Every time I’ve looked, I’ve been able to find no-name DVD players for $60-$65. Name-brand ones cost closer to $100. So a cheapie could potentially save you $70, if it saves you from having to buy an RF modulator.
But even if your TV has composite and/or S-Video inputs, you probably still want the ability to chain your DVD player through your VCR. Because chances are you still want to keep your VCR around for recording TV shows (don’t tell Hollywood) and watching all your old tapes that you don’t re-buy on DVD.
An awful lot of TVs that have those inputs have two sets of inputs, one on the front and one in the back. If you ever connect your camcorder to your TV, you want to save your front-mounted inputs for that, to save fumbling around. If you have a videogame console that you’re in the habit of disconnecting and reconnecting, you want your front inputs for that.
Having the ability to chain your new DVD player to your old VCR gives you more options in setting things up. Options are good.
If you just got a DVD player and you’re having problems with it, you might just want to exchange it for a no-name model.
Finally, if you’re into foreign films and want to import DVDs to get movies you can’t get in the United States yet (if ever), you’re much more likely to be able to disable region codes on a no-name cheapie than you are on a big name brand.
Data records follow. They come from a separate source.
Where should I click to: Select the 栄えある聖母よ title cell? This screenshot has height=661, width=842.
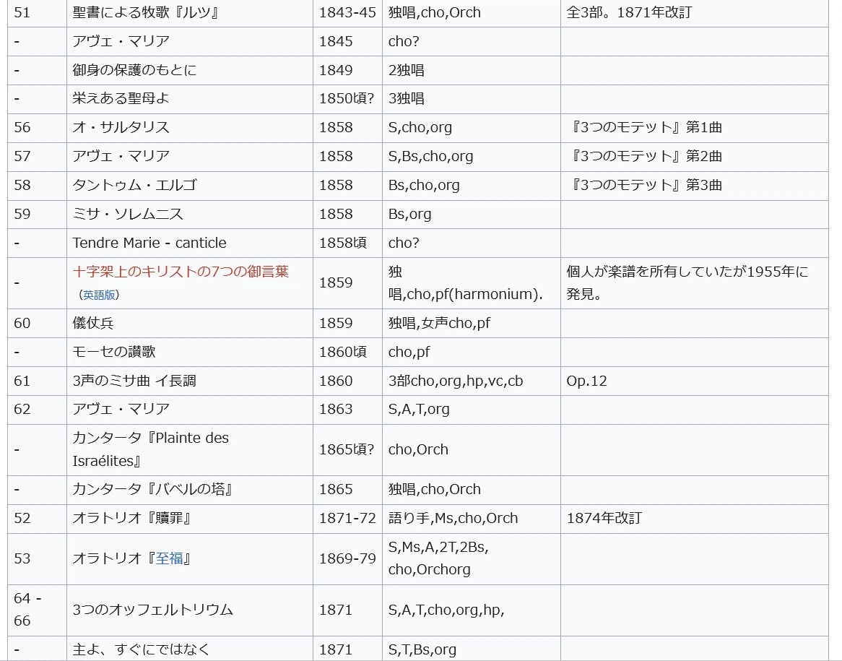(121, 98)
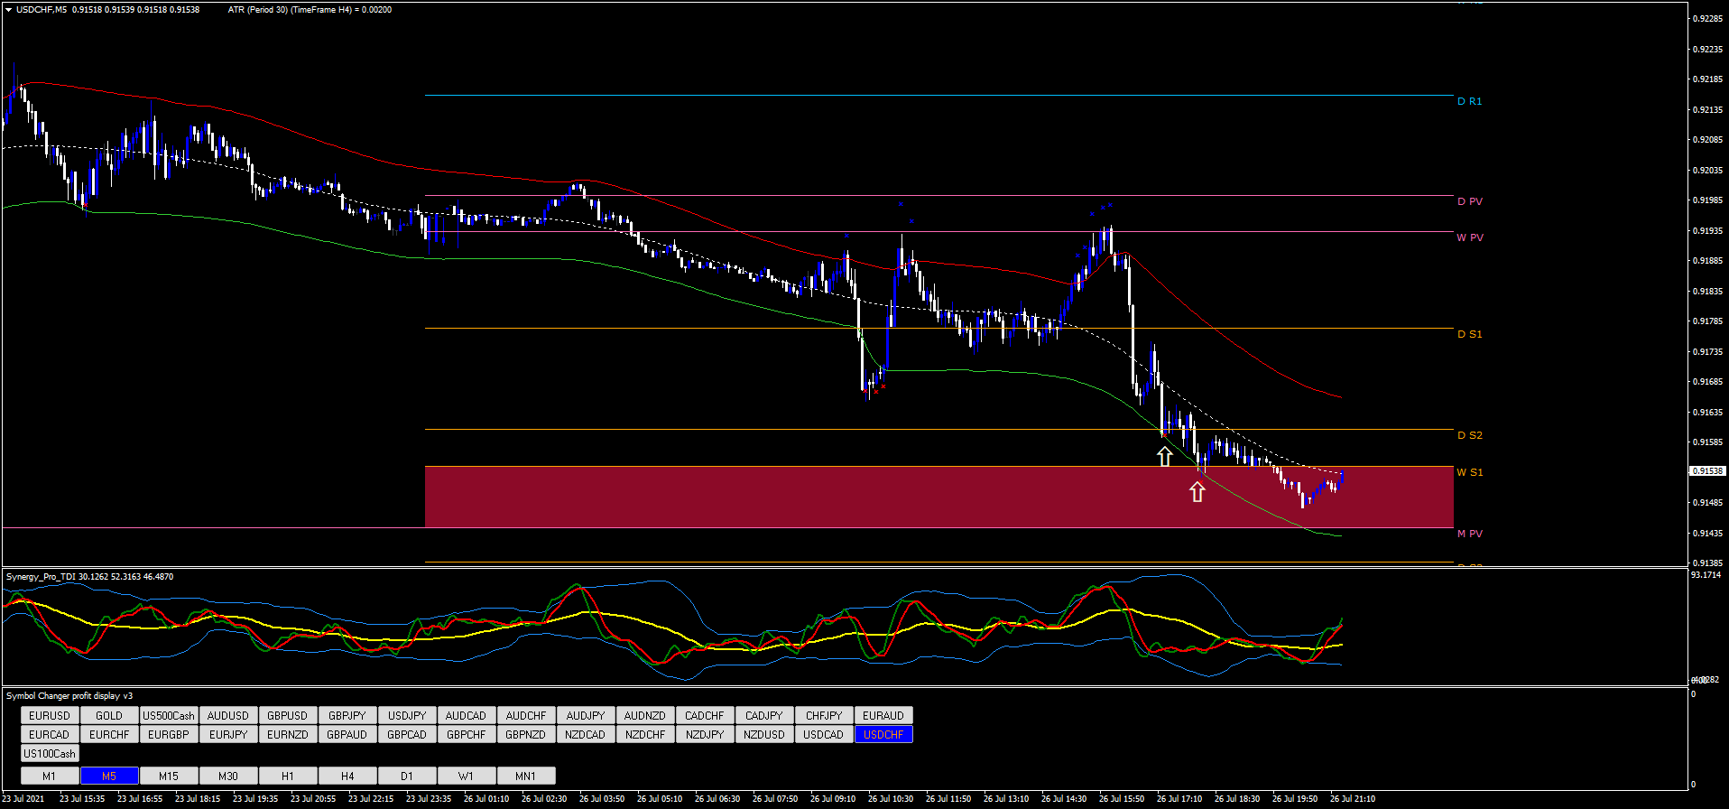Toggle the active M5 timeframe button

(x=109, y=776)
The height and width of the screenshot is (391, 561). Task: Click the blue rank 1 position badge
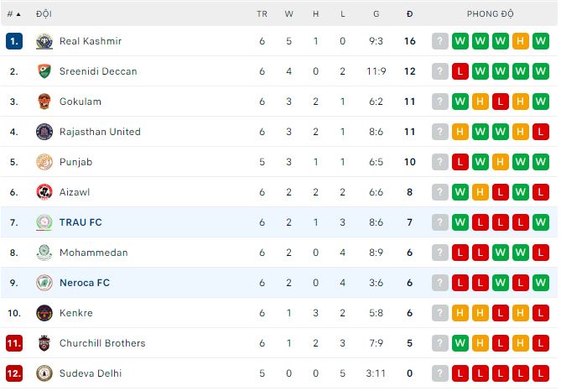click(x=13, y=41)
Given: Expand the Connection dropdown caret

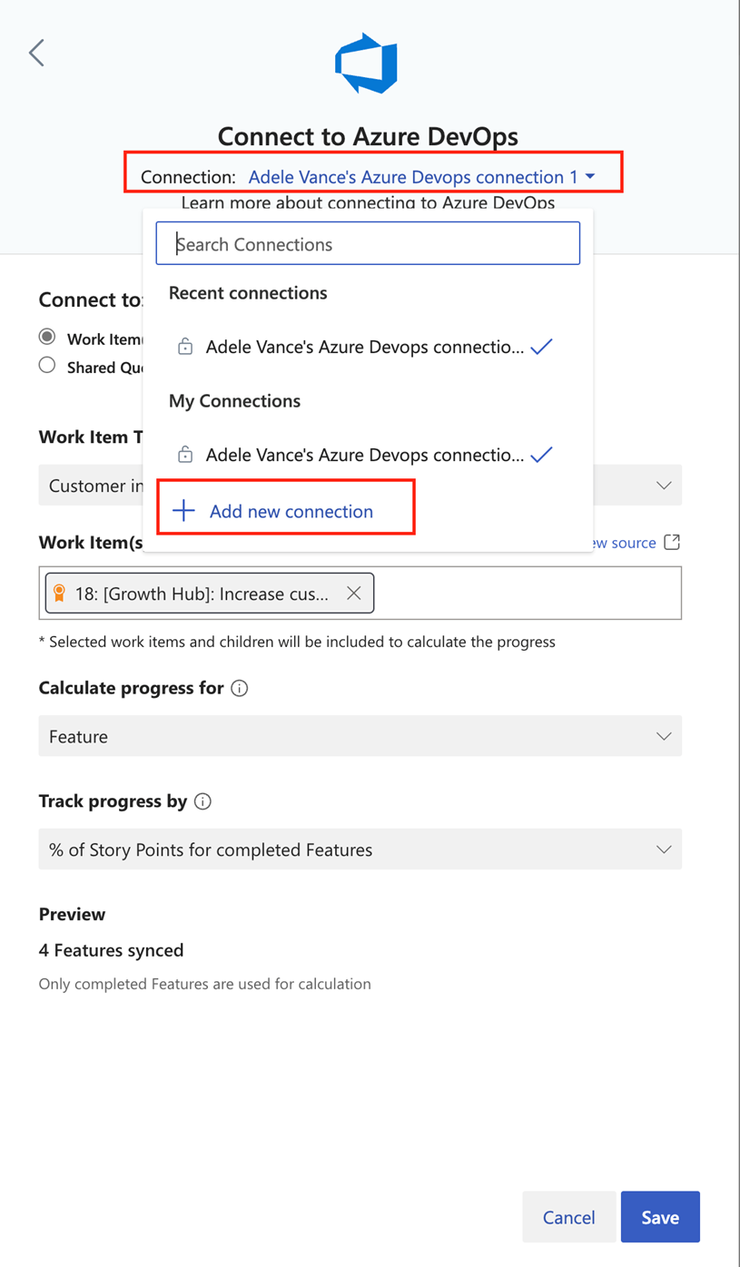Looking at the screenshot, I should point(590,177).
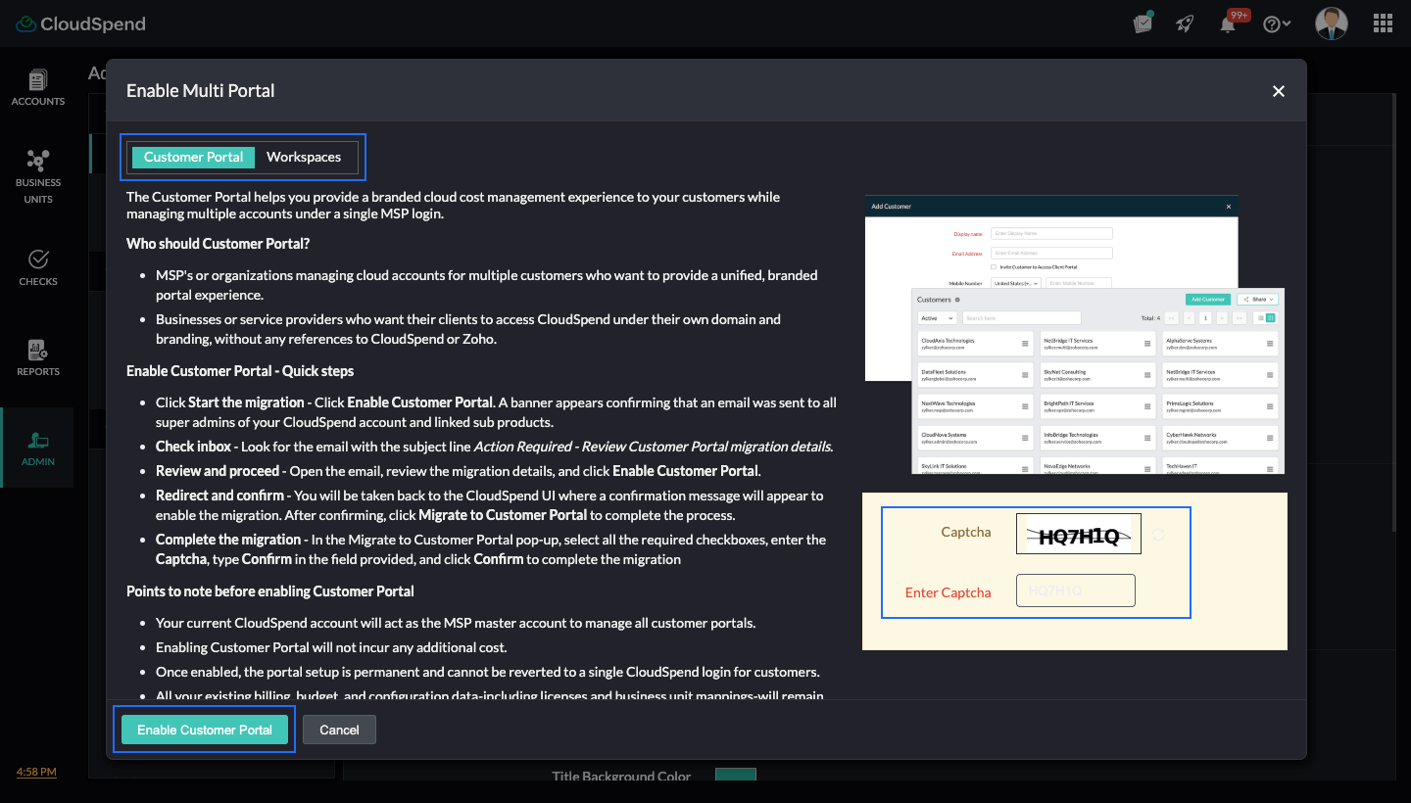Image resolution: width=1411 pixels, height=803 pixels.
Task: Open the Checks section
Action: point(38,266)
What about reliability? Yes, a $60 no-name model is probably more likely to break than a $100 brand-name one. How much more likely? It’s hard to say. Is it worth the risk? Absolutely. In all likelihood, by the time your cheapie breaks, you’ll be able to buy a replacement cheapie for 40 bucks. Or, since many cheapies use a plain old IDE DVD-ROM drive like your PC, and that drive is the only mechanical part in a DVD player, you stand an awfully good chance of being able to fix the thing yourself. It’s pretty easy to find an IDE DVD drive for $50 or less right now. Within 18 months, I expect them to be selling for $20. If not sooner.
Finally, a tip: If your TV has S-Video inputs, use them. Using S-Video instead of the more conventional composite gives you a sharper picture and better color accuracy. With VHS, this doesn’t make a lot of difference because the format is really low-quality to begin with, and tapes wear out and reduce it even more. There are a lot of things that can go wrong before the signal even starts to travel down that set of cables.
Since DVD has much higher resolution and doesn’t wear out, you’ll notice the difference.